Synaptopodin is a proline-rich protein intimately associated with actin microfilaments present in the foot processes of podocytes. Greater synaptopodin expression in podocytes is associated with a significantly better response to steroid therapy. On the other hand, the expression of synaptopodin does not predict progression of MCD or diffuse mesangial hypercellularity to focal segmental glomerulosclerosis (FSGS). Thus, this marker could be used in the future to help determine appropriate therapy.

Interleukin-13 (IL-13) has been implicated in the pathogenesis of MCD. In a study on Chinese children in Singapore, it was shown that IL-13 genetic polymorphisms correlate with the long-term outcome of MCD. [4] An animal study by Lai et al suggested that IL-13 overexpression can cause podocyte foot process fusion and proteinuria. [5]
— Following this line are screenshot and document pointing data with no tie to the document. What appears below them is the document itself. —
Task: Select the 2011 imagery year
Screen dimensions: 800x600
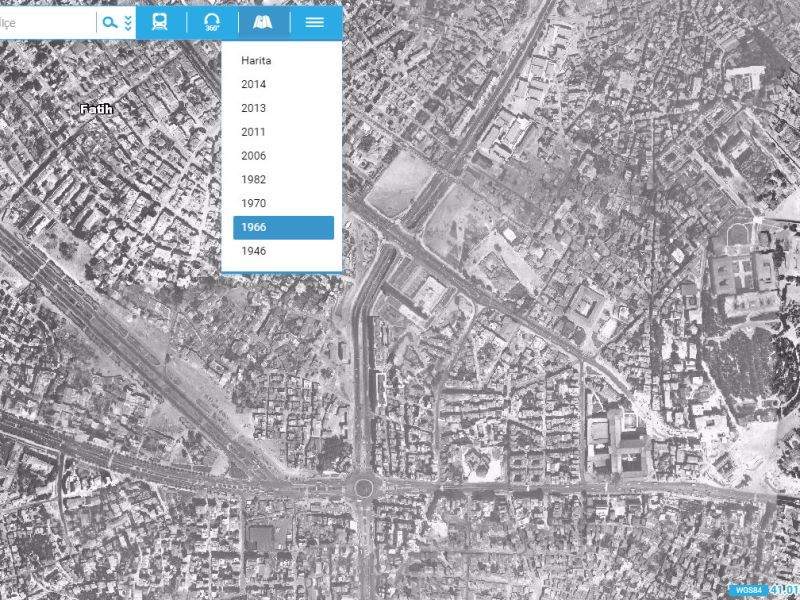Action: point(254,132)
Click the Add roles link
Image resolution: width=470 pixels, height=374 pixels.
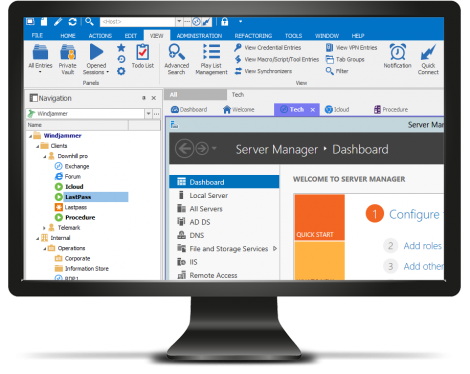coord(423,246)
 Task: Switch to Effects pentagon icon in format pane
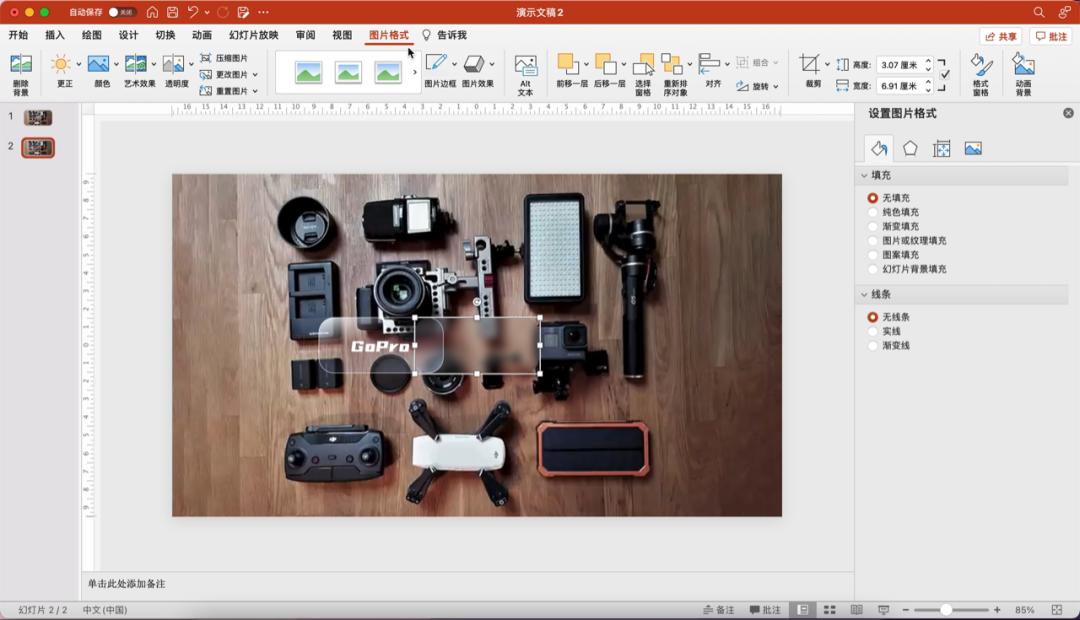910,148

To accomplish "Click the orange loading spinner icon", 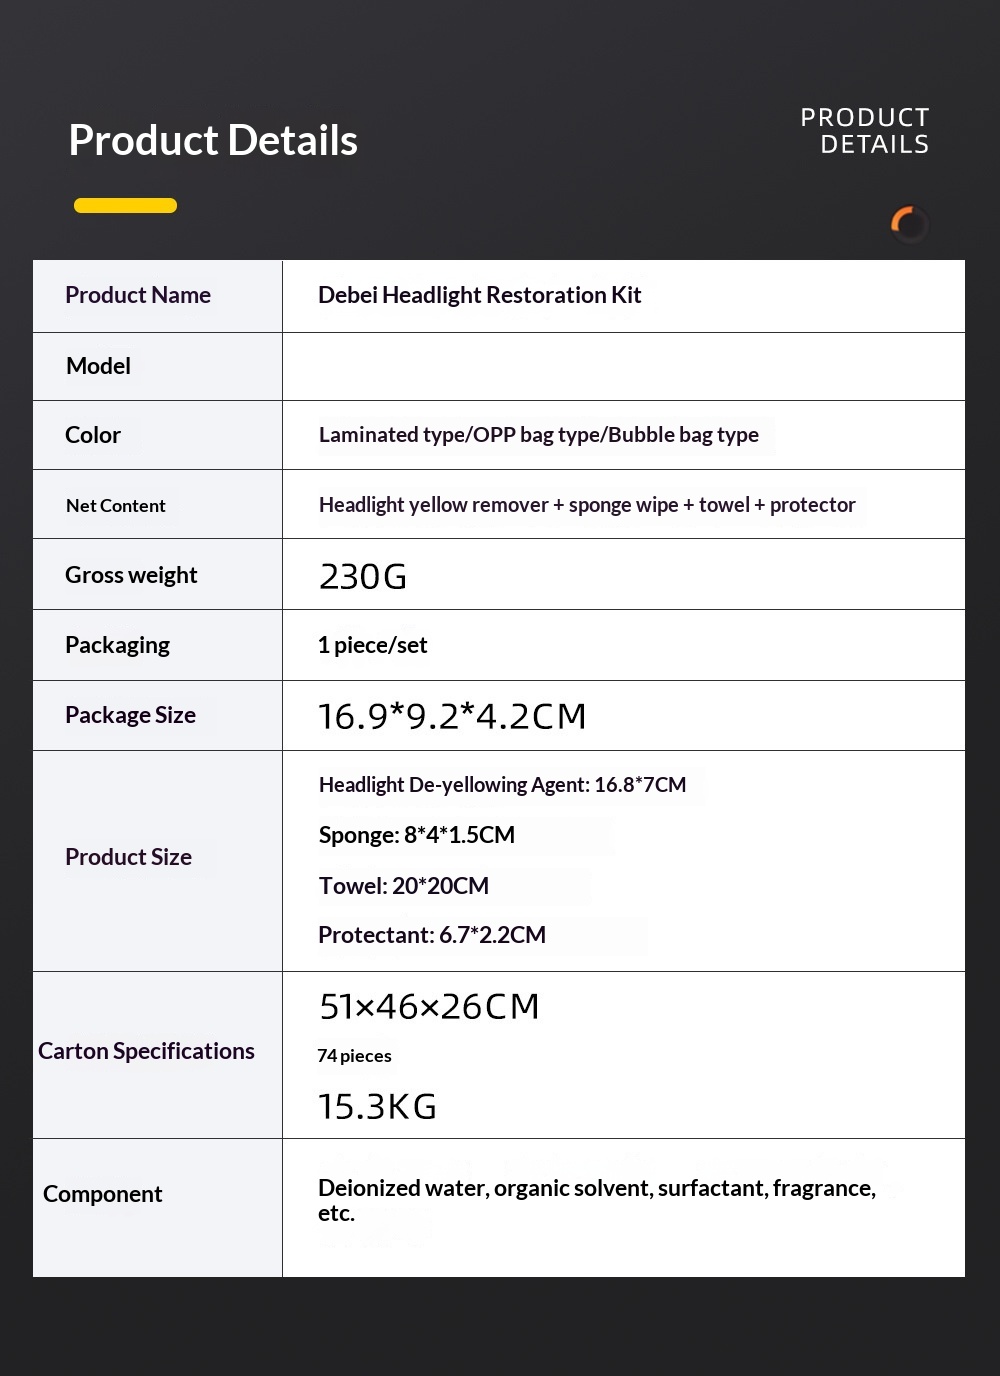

In patients who develop acute kidney injury (AKI), endothelin 1 expression is greater in the glomeruli, vessels, and tubules than in the non-AKI group. The glomerular epithelial cells (podocytes) and the slit diaphragm connecting the podocyte foot processes play a primary role in the development of proteinuria.

Nephrin is a major component of the slit diaphragm and is critical for preserving the glomerular capillary barrier to protein. [6] The slit diaphragm is often missing in MC nephrotic syndrome (MCD) kidneys. 
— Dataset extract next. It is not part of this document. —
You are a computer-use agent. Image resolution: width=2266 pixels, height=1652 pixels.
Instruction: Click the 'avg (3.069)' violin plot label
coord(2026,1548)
CD80 is a protein expressed on the surface of several antigen-presenting cells. It is also expressed on podocytes, and increased expression of CD80 has resulted in a reduced expression of nephrin. Urinary levels of CD80 are increased in patients with MCD but not in patients with FSGS. Thus, this may have clinical applicability in distinguishing these two entities. [7]

In a study of 37 patients with MCD, 27 patients with FSGS, 30 patients with other glomerulopathies, and 71 healthy controls, Ling and colleagues found that urinary CD80 concentrations were significantly higher in patients with active MCD compared with patients with FSGS or other glomerulopathies and controls. At a cutoff value of 328.98 ng/g creatinine, urinary CD80 had a sensitivity of 81.1% and a specificity of 94.4% for diagnosing MCD. [8]  

A study by Ahmed et al in 36 children with nephrotic syndrome and normal glomerular filtration rate, which included 21 chlidren with MCD, found that urinary CD80 levels were significantly higher in patients with MCD than in those with FSGS (3.5 ± 2.1 versus 1.2 ± 0.5 ng/mg creatinine; P < 0.001). CD80 levels were also higher in patients with MCD than in those with other glomerulopathies or normal controls (n=40).  A urinary CD80 cutoff value of 1.5 ng/gm creatinine showed a sensitivity of 100% and a specificity of 86% for diagnosis of MCD. [9]

Izzedine et al found a lack of glomerular dysferlin expression associated with minimal-change nephropathy in a patient with limb-girdle muscular dystrophy type 2B. [10]  In the same study, 2 of 3 other patients with dysferlinopathy had microalbuminuria.